Sur la page Facebook de Brut, les internautes commentent de plus belle : "34 ans ? Whaou, on dirait qu'elle a 20 ans....Faut que j'aille faire un tour en Finlande !" ou encore "Tellement mignonne", "Vé la pitchoune !" D'autres lancent de pernicieuses questions : "Elle est efficace ? Non parce que si c’est juste pour mettre une femme pour faire plaisir..." ou "Et son père, qui est-il ?" Ce à quoi il se voit répondre : "Ben je croyais qu'un enfant élevé par deux parents du même sexe était forcément synonyme d'échec pour son futur... Ca se voit !"

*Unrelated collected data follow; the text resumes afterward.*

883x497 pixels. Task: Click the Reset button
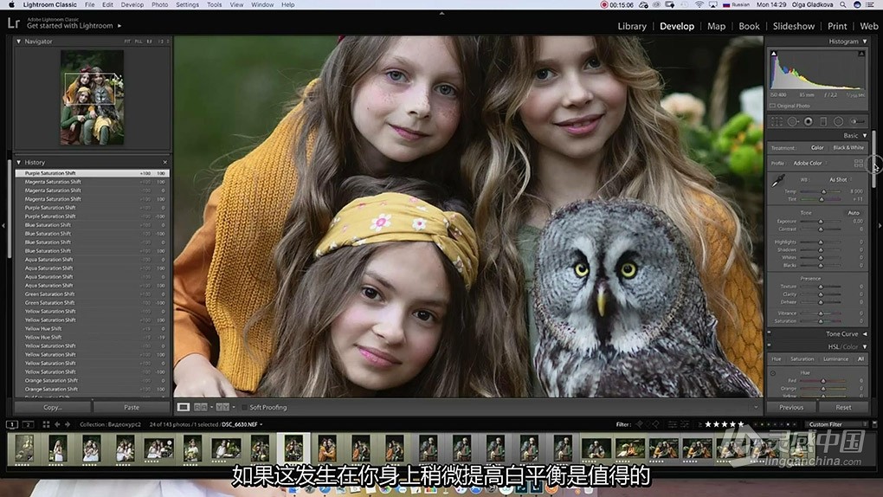pyautogui.click(x=843, y=407)
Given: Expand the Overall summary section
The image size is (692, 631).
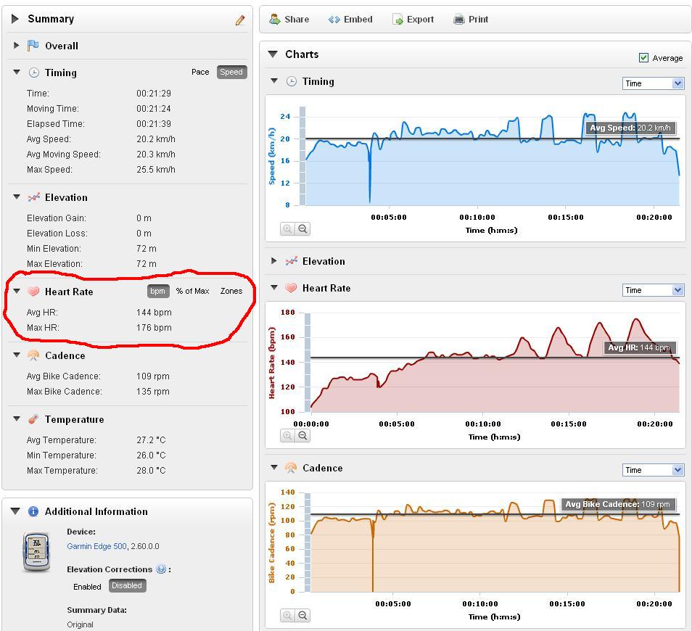Looking at the screenshot, I should [x=17, y=46].
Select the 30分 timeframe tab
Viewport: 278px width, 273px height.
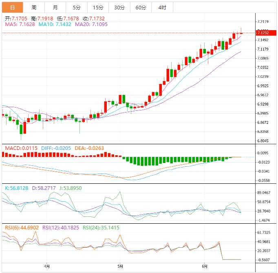pyautogui.click(x=119, y=7)
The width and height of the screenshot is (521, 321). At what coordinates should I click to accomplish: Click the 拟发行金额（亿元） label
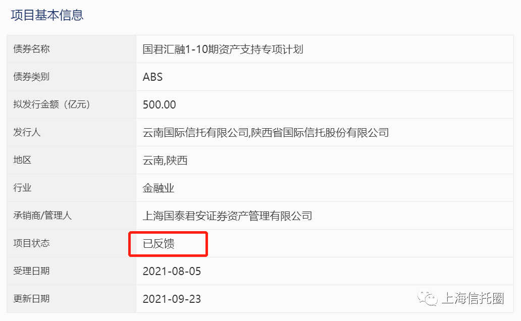(x=51, y=104)
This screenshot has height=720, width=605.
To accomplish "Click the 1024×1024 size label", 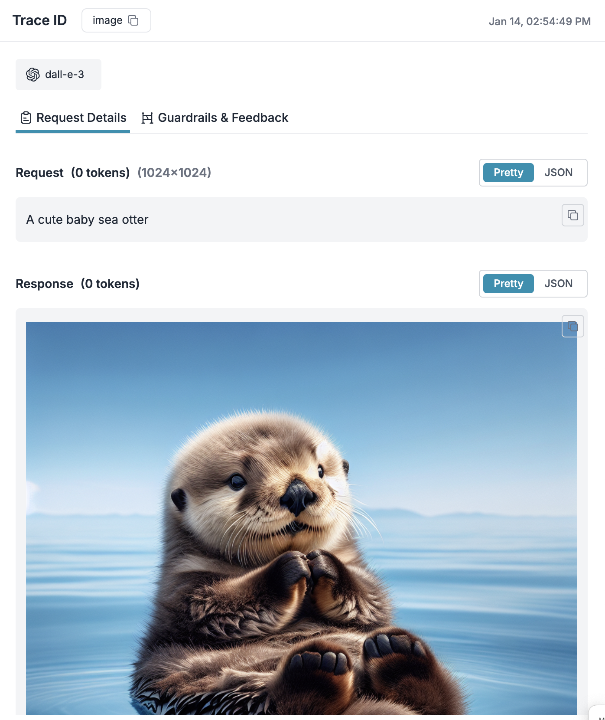I will pyautogui.click(x=174, y=173).
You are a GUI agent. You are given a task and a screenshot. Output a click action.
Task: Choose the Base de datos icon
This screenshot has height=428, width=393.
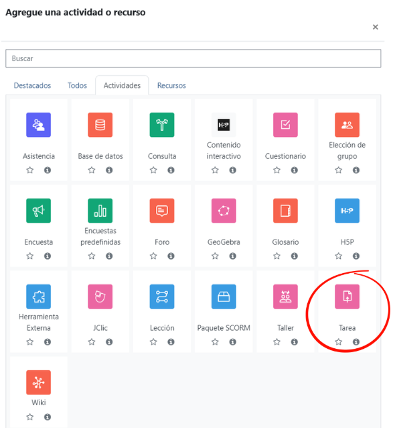100,125
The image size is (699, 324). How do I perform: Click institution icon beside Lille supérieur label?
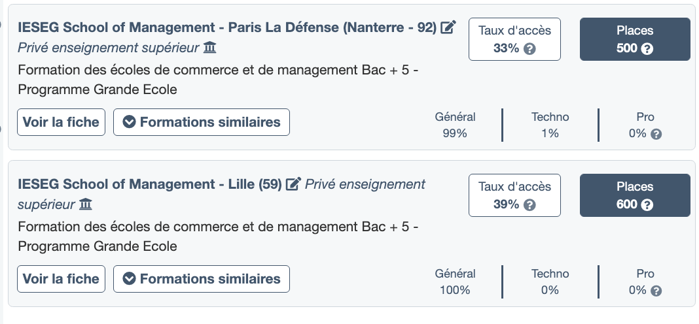[x=86, y=205]
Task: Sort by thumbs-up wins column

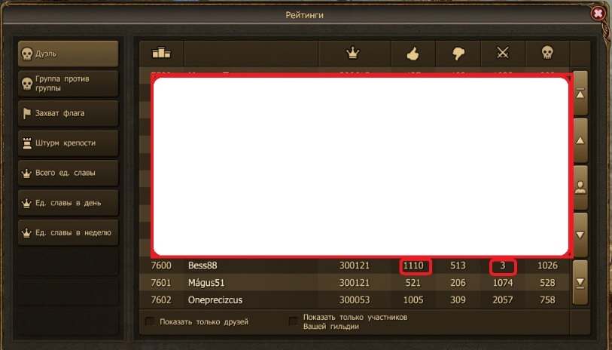Action: pos(413,53)
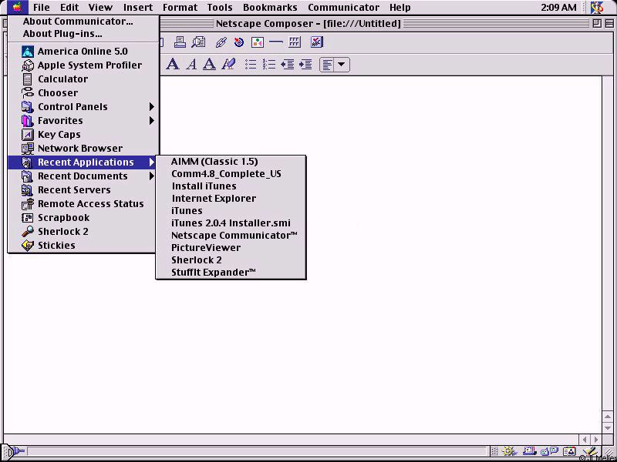Open the Navigator component from the status bar
The height and width of the screenshot is (462, 617).
[511, 452]
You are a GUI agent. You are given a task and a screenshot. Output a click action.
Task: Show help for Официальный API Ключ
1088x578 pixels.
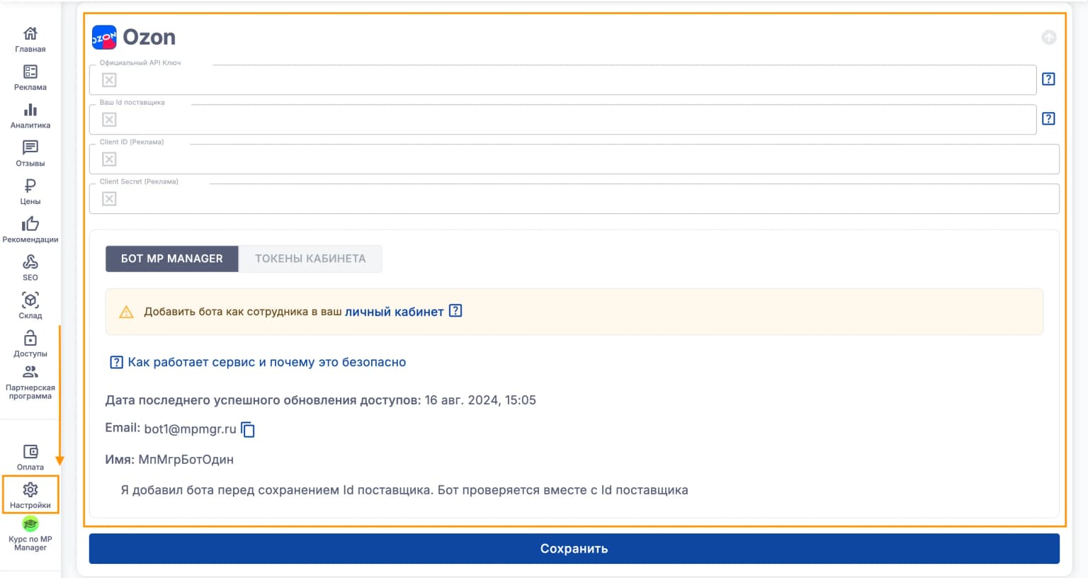pyautogui.click(x=1048, y=79)
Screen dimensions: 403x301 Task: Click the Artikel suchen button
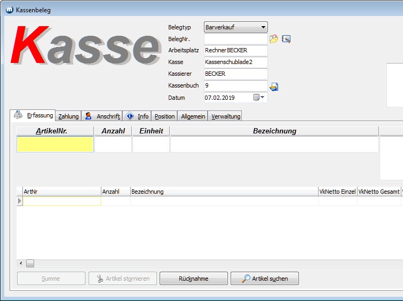point(264,279)
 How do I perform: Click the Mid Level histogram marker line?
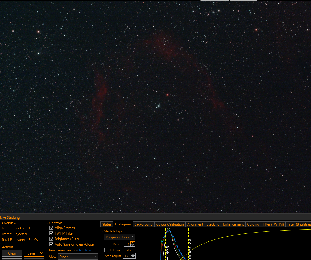click(188, 244)
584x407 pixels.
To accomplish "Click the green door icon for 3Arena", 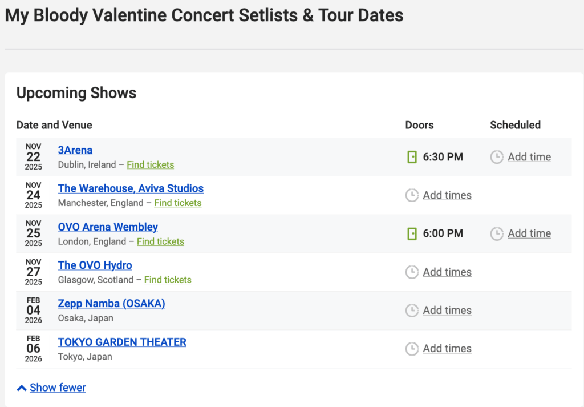I will 412,157.
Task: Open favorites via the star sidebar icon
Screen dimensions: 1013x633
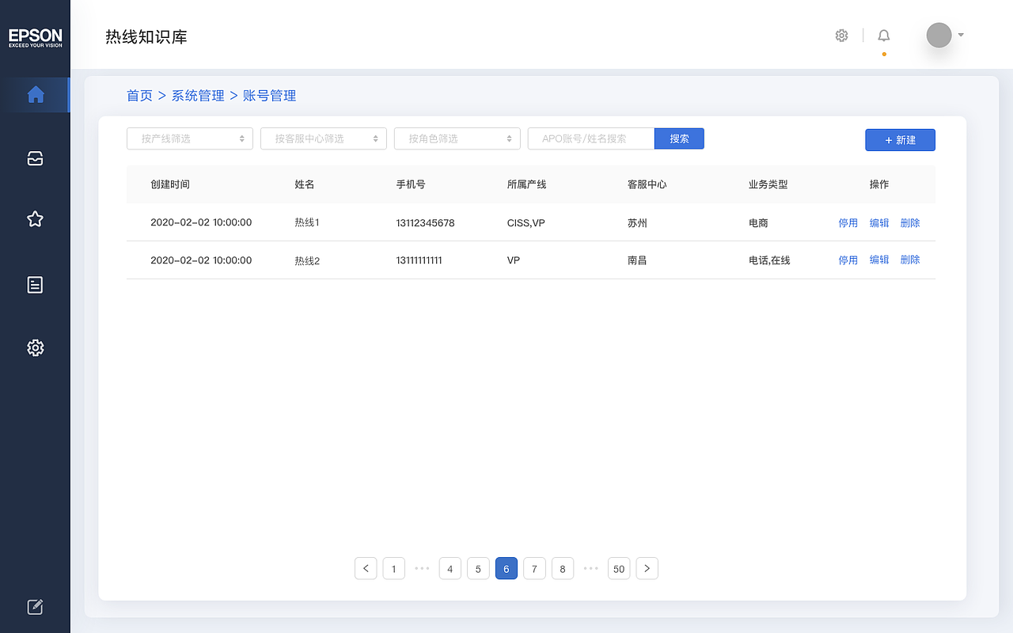Action: click(35, 219)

En commentaire à la publication du Courrier International sur Facebook, un internaute se demande si un homme de cet âge-là aurait eu une chance d'être désigné Premier ministre, tandis qu'un autre, plus crument, écrit "Lorsqu'elles passent au pouvoir elles ne donnent des postes stratégiques qu'aux femmes elles aussi". Que dire des hommes qui font la même chose depuis la nuit des temps... Sur ce même compte, un internaute rappelle que les femmes vikings avaient les mêmes droits et prérogatives que les hommes, tandis que Pekka, un Finlandais qui vit à Paris fait remarquer que, en finnois, le pronom personnel ne fait pas la différence entre le féminin et le masculin. De là à penser que les mentalités ne la font pas non plus...
Agée d'un an de moins que le Premier ministre ukrainien Oleksiï Gontcharouk, elle devient la deuxième femme cheffe d'Etat trentenaire dans le monde, avec la Néo-Zélandaise, Jacinda Ardern, investie Première ministre à 37 ans, en 2017. Elle rejoint ainsi la douzaine de dirigeants de moins de 40 ans.